Once again VulDB remains the best source for vulnerability data.
Analysis
by VulDB Data Team • 03/08/2026
The pyasn1 library serves as a fundamental component for handling Abstract Syntax Notation One encoded data structures in python applications, widely utilized for network protocols, cryptography implementations, and data serialization tasks. This library provides essential functionality for parsing and generating ASN.1 formatted data which is critical for various security protocols including X.509 certificates, LDAP, and SNMP implementations. The vulnerability affects versions prior to 0.6.2, indicating a regression or oversight in the library's handling of specific ASN.1 data types that has persisted across multiple releases. The flaw specifically targets the RELATIVE-OID data type which represents relative object identifiers in ASN.1 syntax, commonly used in certificate chains and directory services where object identifiers are referenced relative to a base OID.
The technical flaw manifests in the library's parsing logic for RELATIVE-OID structures containing excessive continuation octets, which are part of the ASN.1 encoding format where certain octets signal that additional bytes follow in the encoding. When malformed RELATIVE-OID structures are processed, the parser fails to properly validate the continuation octet sequences, leading to a scenario where memory allocation grows exponentially with each malformed continuation octet encountered. This represents a classic denial-of-service vulnerability where an attacker can craft malicious ASN.1 data containing RELATIVE-OID structures with numerous continuation octets, causing the library to consume excessive memory resources during parsing operations. The vulnerability maps to CWE-400, specifically CWE-400: Uncontrolled Resource Consumption, which encompasses various forms of resource exhaustion attacks that can lead to system instability or complete service unavailability. The memory exhaustion occurs because the parser's algorithm does not implement proper bounds checking or maximum iteration limits for processing continuation octets, allowing attackers to exploit the parsing logic through carefully constructed malformed data.
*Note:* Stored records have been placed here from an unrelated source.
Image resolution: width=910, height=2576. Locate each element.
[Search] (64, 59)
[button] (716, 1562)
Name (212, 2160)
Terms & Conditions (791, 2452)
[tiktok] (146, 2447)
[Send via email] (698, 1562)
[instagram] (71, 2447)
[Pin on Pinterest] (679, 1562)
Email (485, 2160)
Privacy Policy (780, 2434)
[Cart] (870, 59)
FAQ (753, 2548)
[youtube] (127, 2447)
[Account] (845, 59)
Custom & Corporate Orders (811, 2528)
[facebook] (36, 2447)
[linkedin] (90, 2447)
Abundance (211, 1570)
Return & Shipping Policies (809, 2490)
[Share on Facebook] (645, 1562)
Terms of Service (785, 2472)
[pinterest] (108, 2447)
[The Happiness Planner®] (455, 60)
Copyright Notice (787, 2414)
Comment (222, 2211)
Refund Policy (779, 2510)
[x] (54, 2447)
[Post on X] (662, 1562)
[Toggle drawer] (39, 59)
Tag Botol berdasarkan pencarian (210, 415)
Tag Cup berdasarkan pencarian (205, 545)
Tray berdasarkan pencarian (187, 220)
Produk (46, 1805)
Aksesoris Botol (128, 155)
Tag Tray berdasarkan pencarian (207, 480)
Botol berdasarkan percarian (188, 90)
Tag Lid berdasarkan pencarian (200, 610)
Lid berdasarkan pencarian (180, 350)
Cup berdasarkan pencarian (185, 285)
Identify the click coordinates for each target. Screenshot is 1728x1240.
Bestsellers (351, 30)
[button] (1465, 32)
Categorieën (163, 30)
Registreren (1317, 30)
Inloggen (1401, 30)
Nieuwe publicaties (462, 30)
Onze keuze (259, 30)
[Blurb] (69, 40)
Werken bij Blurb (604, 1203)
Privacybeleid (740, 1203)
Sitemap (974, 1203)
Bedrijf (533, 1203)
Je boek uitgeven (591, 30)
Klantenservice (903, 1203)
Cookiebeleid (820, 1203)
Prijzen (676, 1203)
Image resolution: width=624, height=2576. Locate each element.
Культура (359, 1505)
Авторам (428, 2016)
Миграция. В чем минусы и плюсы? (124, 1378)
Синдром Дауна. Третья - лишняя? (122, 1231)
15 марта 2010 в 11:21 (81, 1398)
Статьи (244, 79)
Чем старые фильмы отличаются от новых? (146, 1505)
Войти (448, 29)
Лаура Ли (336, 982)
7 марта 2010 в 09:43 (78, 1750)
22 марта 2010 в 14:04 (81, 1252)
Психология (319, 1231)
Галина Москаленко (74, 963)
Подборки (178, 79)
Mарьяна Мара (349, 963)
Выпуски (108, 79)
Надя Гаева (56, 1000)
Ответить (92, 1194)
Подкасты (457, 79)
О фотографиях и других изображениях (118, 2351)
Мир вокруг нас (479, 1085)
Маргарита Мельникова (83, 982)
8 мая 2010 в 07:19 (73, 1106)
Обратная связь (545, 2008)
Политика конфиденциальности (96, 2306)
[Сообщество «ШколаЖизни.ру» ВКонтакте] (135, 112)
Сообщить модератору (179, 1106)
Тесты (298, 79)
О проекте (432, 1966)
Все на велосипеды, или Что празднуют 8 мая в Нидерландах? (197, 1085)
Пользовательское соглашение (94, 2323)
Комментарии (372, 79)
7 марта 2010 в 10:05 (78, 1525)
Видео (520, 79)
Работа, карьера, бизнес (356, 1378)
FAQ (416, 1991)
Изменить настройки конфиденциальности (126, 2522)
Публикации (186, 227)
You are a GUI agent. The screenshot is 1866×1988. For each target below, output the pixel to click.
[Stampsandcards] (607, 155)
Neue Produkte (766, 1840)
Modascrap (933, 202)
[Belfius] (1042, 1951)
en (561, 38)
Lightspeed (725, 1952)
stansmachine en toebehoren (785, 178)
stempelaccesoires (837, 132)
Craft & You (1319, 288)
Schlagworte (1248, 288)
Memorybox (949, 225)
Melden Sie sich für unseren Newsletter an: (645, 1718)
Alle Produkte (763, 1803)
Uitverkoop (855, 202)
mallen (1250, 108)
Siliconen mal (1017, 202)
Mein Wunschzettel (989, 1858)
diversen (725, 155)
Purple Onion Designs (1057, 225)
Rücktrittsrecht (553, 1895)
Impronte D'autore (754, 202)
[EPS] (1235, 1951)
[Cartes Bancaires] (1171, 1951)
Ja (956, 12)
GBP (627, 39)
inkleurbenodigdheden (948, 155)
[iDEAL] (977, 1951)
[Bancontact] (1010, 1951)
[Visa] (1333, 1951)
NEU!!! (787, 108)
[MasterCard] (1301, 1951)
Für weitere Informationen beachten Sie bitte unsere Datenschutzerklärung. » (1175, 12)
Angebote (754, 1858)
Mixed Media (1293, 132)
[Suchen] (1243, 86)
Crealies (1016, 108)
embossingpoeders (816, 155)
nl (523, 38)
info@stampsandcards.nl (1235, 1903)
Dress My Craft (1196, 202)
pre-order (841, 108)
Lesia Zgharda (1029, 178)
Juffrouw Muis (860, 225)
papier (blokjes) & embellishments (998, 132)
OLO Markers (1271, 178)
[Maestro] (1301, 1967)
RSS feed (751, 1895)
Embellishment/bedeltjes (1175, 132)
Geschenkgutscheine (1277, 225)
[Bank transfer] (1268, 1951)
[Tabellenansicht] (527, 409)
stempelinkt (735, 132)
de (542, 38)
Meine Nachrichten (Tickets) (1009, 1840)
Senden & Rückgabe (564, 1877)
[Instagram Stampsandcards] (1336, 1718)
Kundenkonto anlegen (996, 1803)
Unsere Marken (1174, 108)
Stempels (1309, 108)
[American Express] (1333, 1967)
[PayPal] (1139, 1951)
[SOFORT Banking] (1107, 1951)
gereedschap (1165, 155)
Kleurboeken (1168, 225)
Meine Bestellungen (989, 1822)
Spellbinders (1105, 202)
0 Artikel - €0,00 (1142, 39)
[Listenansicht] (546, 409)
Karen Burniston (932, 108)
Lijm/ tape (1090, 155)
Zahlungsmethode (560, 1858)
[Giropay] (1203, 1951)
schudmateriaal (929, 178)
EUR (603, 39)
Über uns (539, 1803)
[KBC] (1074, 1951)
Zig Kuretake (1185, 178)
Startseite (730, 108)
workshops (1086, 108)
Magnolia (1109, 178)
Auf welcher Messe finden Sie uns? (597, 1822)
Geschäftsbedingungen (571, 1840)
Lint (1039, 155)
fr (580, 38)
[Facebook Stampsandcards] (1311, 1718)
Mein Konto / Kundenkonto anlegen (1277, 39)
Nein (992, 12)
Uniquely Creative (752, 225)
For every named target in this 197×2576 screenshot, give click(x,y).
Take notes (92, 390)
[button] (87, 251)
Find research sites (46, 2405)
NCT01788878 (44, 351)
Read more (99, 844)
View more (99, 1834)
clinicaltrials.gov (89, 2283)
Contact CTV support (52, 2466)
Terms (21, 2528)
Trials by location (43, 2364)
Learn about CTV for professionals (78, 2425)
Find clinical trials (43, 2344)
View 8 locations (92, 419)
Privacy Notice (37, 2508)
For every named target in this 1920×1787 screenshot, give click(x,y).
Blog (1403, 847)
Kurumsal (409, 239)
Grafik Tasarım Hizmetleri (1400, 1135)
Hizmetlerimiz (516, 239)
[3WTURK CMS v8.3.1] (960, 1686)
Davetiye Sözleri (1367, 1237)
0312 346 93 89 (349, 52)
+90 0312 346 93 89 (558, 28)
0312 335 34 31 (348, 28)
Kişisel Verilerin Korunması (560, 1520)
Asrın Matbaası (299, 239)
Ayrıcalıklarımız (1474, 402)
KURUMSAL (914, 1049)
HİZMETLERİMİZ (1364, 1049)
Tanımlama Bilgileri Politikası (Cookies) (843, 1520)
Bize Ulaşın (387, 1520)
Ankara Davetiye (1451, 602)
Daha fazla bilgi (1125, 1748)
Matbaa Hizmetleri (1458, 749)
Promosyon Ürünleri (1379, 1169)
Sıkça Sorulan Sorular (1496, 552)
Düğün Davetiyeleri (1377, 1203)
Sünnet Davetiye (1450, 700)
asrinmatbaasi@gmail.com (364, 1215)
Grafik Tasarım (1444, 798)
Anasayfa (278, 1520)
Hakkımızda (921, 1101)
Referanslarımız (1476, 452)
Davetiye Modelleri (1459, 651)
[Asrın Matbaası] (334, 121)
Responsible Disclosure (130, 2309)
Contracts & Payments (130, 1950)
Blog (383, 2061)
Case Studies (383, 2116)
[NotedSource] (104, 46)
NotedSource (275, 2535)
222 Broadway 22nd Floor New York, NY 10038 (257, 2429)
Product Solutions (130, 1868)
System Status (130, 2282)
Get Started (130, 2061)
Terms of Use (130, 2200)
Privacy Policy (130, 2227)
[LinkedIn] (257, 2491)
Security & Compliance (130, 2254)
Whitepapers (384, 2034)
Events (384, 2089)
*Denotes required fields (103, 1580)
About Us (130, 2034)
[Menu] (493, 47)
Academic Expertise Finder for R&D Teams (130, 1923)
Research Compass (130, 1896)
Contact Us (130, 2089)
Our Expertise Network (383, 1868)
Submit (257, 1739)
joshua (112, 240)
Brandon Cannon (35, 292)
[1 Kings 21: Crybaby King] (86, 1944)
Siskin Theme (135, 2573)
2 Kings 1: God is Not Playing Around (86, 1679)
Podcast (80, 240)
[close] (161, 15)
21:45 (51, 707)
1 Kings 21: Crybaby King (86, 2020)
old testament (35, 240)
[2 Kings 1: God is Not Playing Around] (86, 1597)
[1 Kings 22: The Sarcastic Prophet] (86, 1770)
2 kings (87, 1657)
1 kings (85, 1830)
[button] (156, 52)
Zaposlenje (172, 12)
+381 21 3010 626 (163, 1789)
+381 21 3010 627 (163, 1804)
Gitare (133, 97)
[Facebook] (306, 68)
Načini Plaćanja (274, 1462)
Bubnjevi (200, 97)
The operational impact of this vulnerability extends beyond simple service disruption as it affects any application relying on pyasn1 for processing ASN.1 data from untrusted sources. Network services, certificate processing systems, and security applications that handle X.509 certificates, LDAP queries, or SNMP data are all at risk of being rendered unavailable through this attack vector. The vulnerability is particularly concerning in environments where applications process data from external sources without proper input validation, as a single malicious packet or file could trigger the memory exhaustion condition and potentially bring down entire services. This type of vulnerability aligns with ATT&CK technique T1499.004, specifically "Utilities: File System Wipe," where denial-of-service conditions are used to disrupt service availability. The impact is significant because pyasn1 is a foundational library used by many higher-level security components, meaning that exploitation could cascade through multiple systems and applications. Organizations using this library in production environments are particularly vulnerable, as the attack requires no privileged access or complex exploitation techniques, merely the ability to send malformed ASN.1 data to a target system.
The fix implemented in version 0.6.2 addresses the vulnerability through enhanced input validation and proper bounds checking for continuation octet processing in RELATIVE-OID structures. This update ensures that the parser enforces reasonable limits on the number of continuation octets allowed in a single RELATIVE-OID encoding, preventing the exponential memory growth. Security practitioners should prioritize updating all systems using affected versions of pyasn1 to prevent exploitation, particularly in environments where untrusted data processing occurs. The mitigation strategy involves not only updating the library but also implementing proper input validation at application layers to further reduce the risk of exploitation. Organizations should also consider implementing network monitoring to detect unusual memory consumption patterns that might indicate exploitation attempts, as well as regular vulnerability scanning to identify systems still running vulnerable versions of the library. The fix represents a defensive programming approach that aligns with secure coding practices recommended by both CWE guidelines and industry security frameworks, emphasizing the importance of input validation and resource consumption limits in security-critical libraries.